■ SOURCE PASSAGE ■
Segment Open
[
https://issues.apache.org/jira/browse/HBASE-28014?page=com.atlassian.jira.plugin.system.issuetabpanels:all-tabpanel
]
Haoze Wu updated HBASE-28014:
-----------------------------
Description:
We are doing systematic testing in HBase stable release 2.0.0 and found
transient underlying HDFS failure may cause some flaky behaviors in replication
between HBase clusters.
We just utilize the fundamental setup in TestReplicationBase.java, in which we
start the first cluster with 2 slaves and the second cluster with 4 slaves.
Then it sets the second cluster to be the slave cluster for the first cluster
to test replication.
{code:java}
...
utility1.startMiniCluster(2);
utility2.startMiniCluster(4);
...
hbaseAdmin.addReplicationPeer("2", rpc);
...{code}
After all setup are done, we just run runSimplePutdeleteTest() in
TestReplicationBase.java in which we just add one row to the common topic in
the first cluster and then check that row is successfully replicated to the
common topic in the second cluster. However, when there is one transient HDFS
failure happening, this test becomes flaky.
In hbaseAdmin.addReplicationPeer(“2”,rpc) during setup, the zknodes for the two
regionservers in the first cluster are changed first to reflect the adding
cluster 2 as replication peer:
{code:java}
2023-08-03 10:19:55,137 DEBUG [Time-limited test-EventThread]
zookeeper.ZKUtil(355): regionserver:40051-0x189bbc4c84c0005,
quorum=localhost:62113, baseZNode=/1 Set watcher on existing
znode=/1/replication/peers/2
2023-08-03 10:19:55,137 DEBUG [Time-limited test-EventThread]
zookeeper.ZKUtil(355): regionserver:40693-0x189bbc4c84c0004,
quorum=localhost:62113, baseZNode=/1 Set watcher on existing
znode=/1/replication/peers/2 {code}
After that, the ZKWatcher at each regionserver will sense that and make
corresponding state changes in HBase implementation in this stack trace:
{code:java}
at org.apache.hadoop.hbase.util.CommonFSUtils.getRootDir(CommonFSUtils.java:367)
at
org.apache.hadoop.hbase.replication.regionserver.HBaseInterClusterReplicationEndpoint.init(HBaseInterClusterReplicationEndpoint.java:160)
at
org.apache.hadoop.hbase.replication.regionserver.ReplicationSourceManager.getReplicationSource(ReplicationSourceManager.java:509)
at
org.apache.hadoop.hbase.replication.regionserver.ReplicationSourceManager.addSource(ReplicationSourceManager.java:263)
at
org.apache.hadoop.hbase.replication.regionserver.ReplicationSourceManager.peerListChanged(ReplicationSourceManager.java:626)
at
org.apache.hadoop.hbase.replication.ReplicationTrackerZKImpl$PeersWatcher.nodeChildrenChanged(ReplicationTrackerZKImpl.java:191)
at org.apache.hadoop.hbase.zookeeper.ZKWatcher.process(ZKWatcher.java:481)
at org.apache.zookeeper.ClientCnxn$EventThread.processEvent(ClientCnxn.java:530)
Segment Closed
■ WORK ORDER ■
Answer these questions about the HBase replication issue report above, one answer per line:
(a) Which HBase stable release was being tested?
(b) How many slaves is the second cluster started with?
(c) Which test method is run after all setup is done?

■ SUPPLIED ENTRIES ■
Segment Open
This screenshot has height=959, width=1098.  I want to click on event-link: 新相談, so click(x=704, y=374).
Segment Closed
Segment Open
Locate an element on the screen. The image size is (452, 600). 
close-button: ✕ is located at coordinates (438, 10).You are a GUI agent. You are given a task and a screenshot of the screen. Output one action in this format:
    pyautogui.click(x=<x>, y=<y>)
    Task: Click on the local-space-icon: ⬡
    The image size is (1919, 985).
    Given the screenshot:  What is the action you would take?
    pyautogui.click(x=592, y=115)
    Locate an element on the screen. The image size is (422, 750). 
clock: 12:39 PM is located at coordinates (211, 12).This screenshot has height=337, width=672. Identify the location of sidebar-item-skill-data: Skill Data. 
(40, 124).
Segment Closed
Segment Open
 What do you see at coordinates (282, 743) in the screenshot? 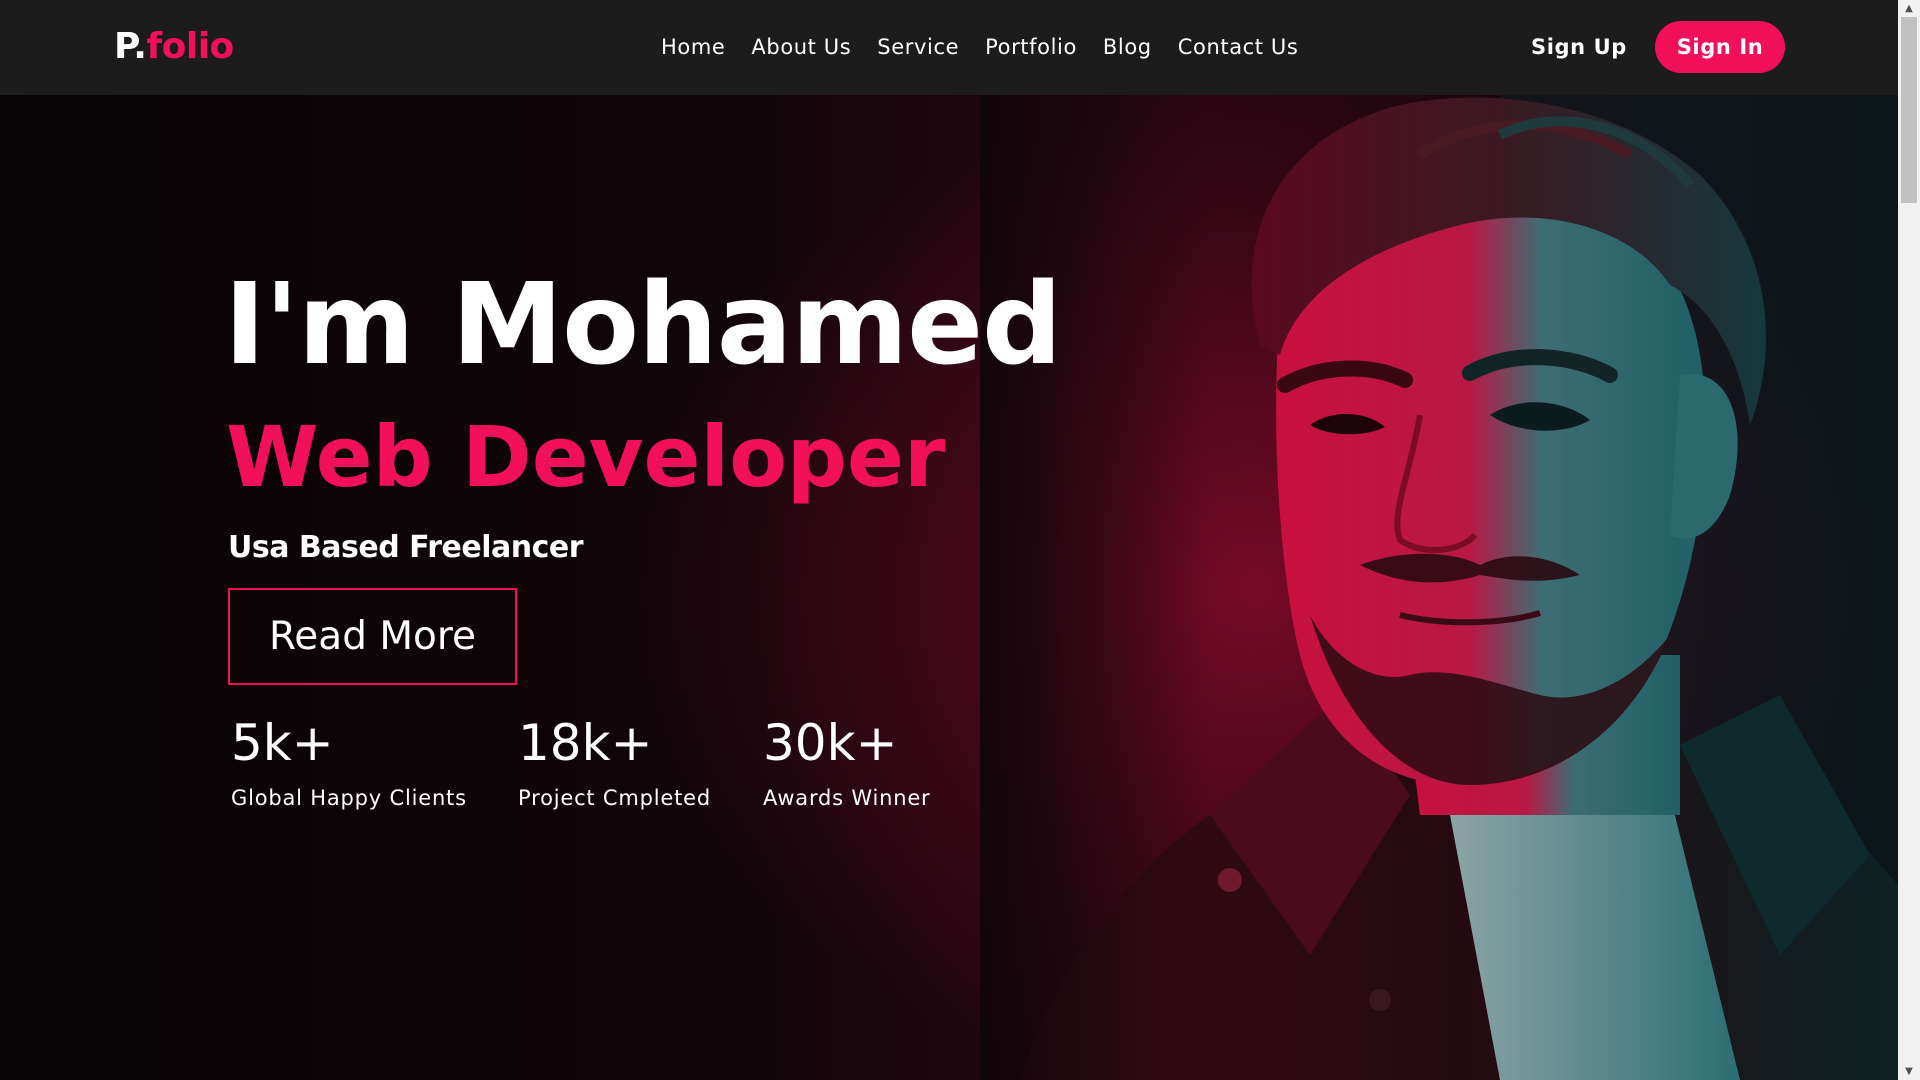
Segment Closed
■ WRITTEN ANSWER ■
(a) 2.0.0
(b) 4
(c) runSimplePutdeleteTest()